É real e de conhecimento pessoal. Tem 53 anos, 26 de profissão a que se entregou com amor, hoje cansado. Estava efectivo a 160 quilómetros diários (80 para lá e 80 para cá) da casa onde vive com duas filhas. Concorreu para mudança de quadro de escola, para se aproximar da residência. Conseguiu colocação numa escola 40 quilómetros mais perto (20 para lá e 20 para cá). Dois dias depois, o absurdo caiu-lhe em cima: a escola onde o colocaram não tem horário para ele. Alma angustiada, empurraram-no para a dança macabra da “mobilidade por ausência de componente lectiva”, que pode terminar em “requalificação” e despedimento.
Está apresentado. É um dos muitos, com vidas adiadas. Algumas, para sempre! É professor.
Daqui a dias vai falar-se, muito, do costume: das crianças que voltam às aulas, do que os pais gastaram para lá as pôr e das escolas que ainda não abriram. Não se falará, certamente, da situação profissional dos professores.

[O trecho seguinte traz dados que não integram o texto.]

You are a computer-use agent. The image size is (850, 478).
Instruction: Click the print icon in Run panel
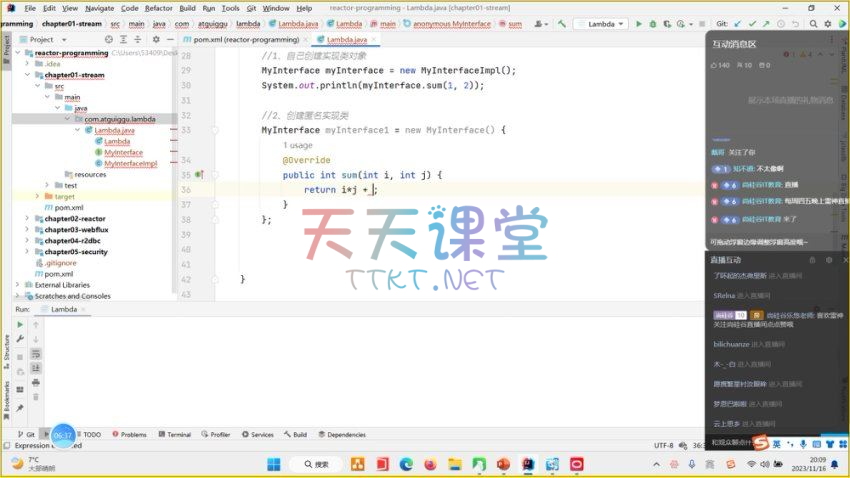[36, 381]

São muitos os estudos que têm procurado estabelecer o impacto das condições de trabalho na saúde física e mental dos profissionais. Esse impacto, em organizações humanamente evoluídas, é também assumido como um dos indicadores determinantes do grau de eficácia das organizações. Claro está que não estou a falar do nosso ministério da Educação, para quem pouco importa que cresçam exponencialmente os níveis de ansiedade dos professores e diminuam os que medem a motivação profissional. É outra a eficácia que atrai o interesse do ministério.

O stress ocupacional crónico (desequilíbrio entre as exigências e a capacidade de lhes responder) está genericamente presente na classe dos professores e pode originar o chamado burnout, entendido como um estádio continuado de fadiga física e psicológica. Sendo um problema das pessoas, é, antes, um problema do clima social criado e das organizações para as quais as pessoas trabalham.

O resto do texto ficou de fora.